Interface element records
↓
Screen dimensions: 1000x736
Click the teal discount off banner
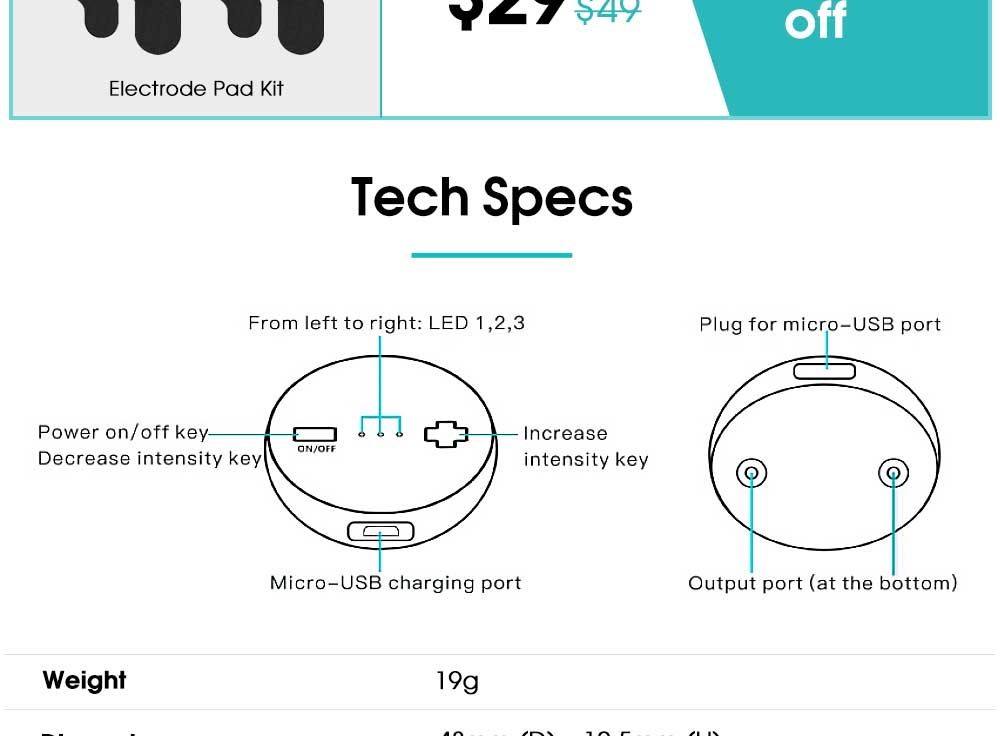pos(841,57)
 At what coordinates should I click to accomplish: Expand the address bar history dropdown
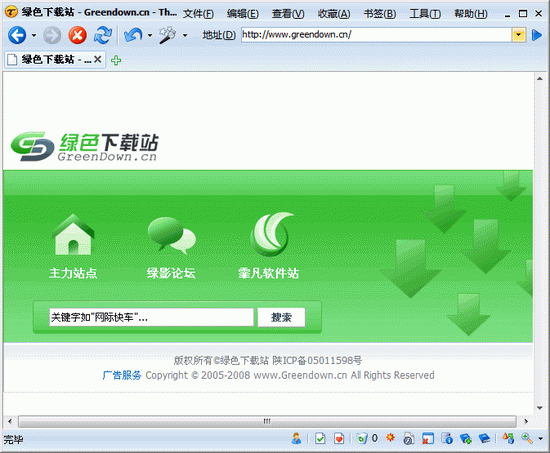[x=518, y=35]
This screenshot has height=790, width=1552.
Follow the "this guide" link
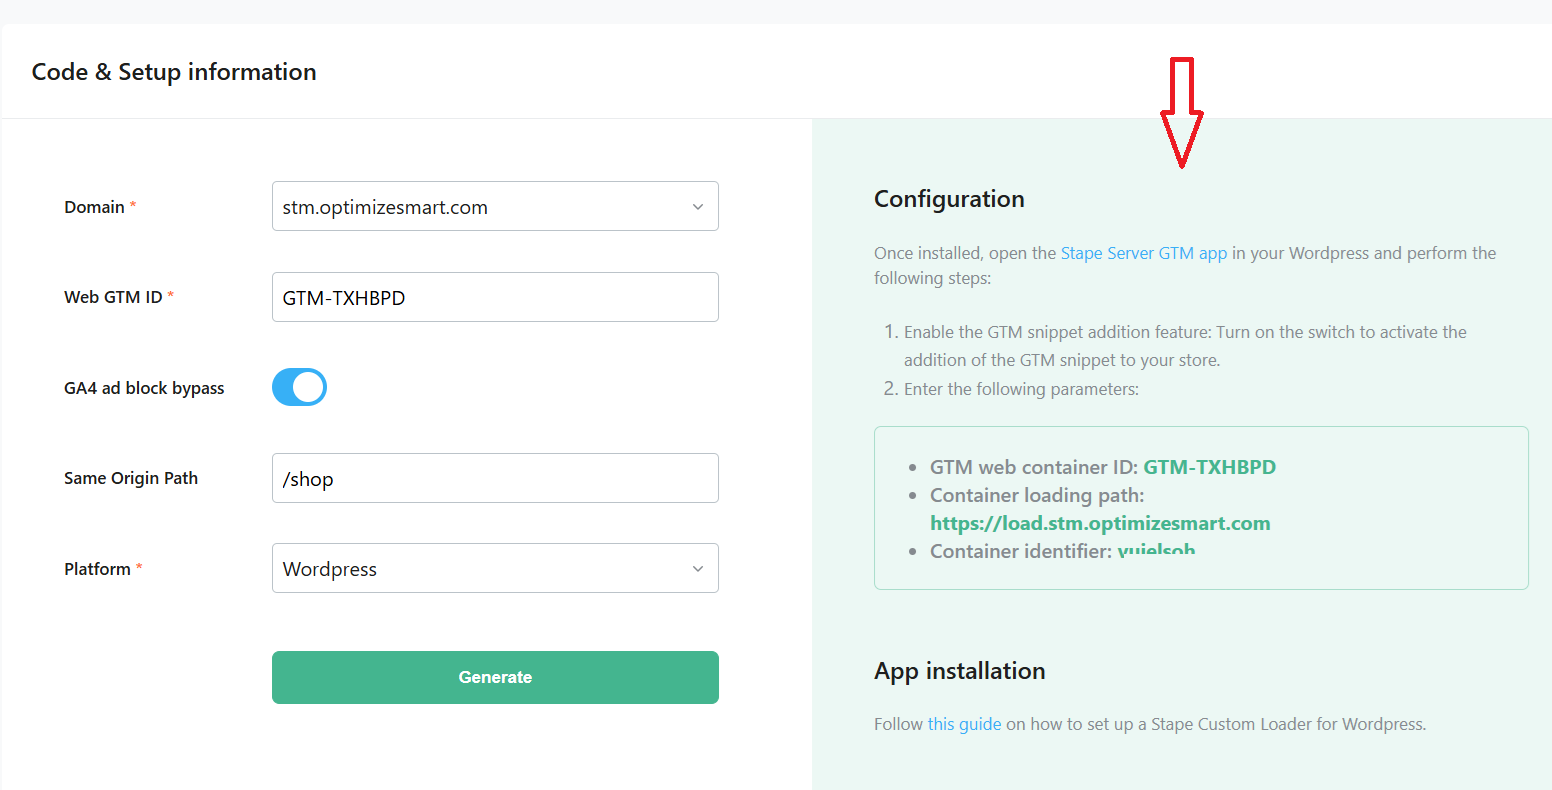pos(964,724)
↑
Exercise requirements: Can you output every row above word for word, leaving out the pictures?

Output for this task:
Screen dimensions: 1000x736
Click the teal discount off banner
pos(841,57)
 At what coordinates should I click to accomplish: Expand the address bar history dropdown
[x=518, y=35]
This screenshot has height=790, width=1552.
Follow the "this guide" link
pos(964,724)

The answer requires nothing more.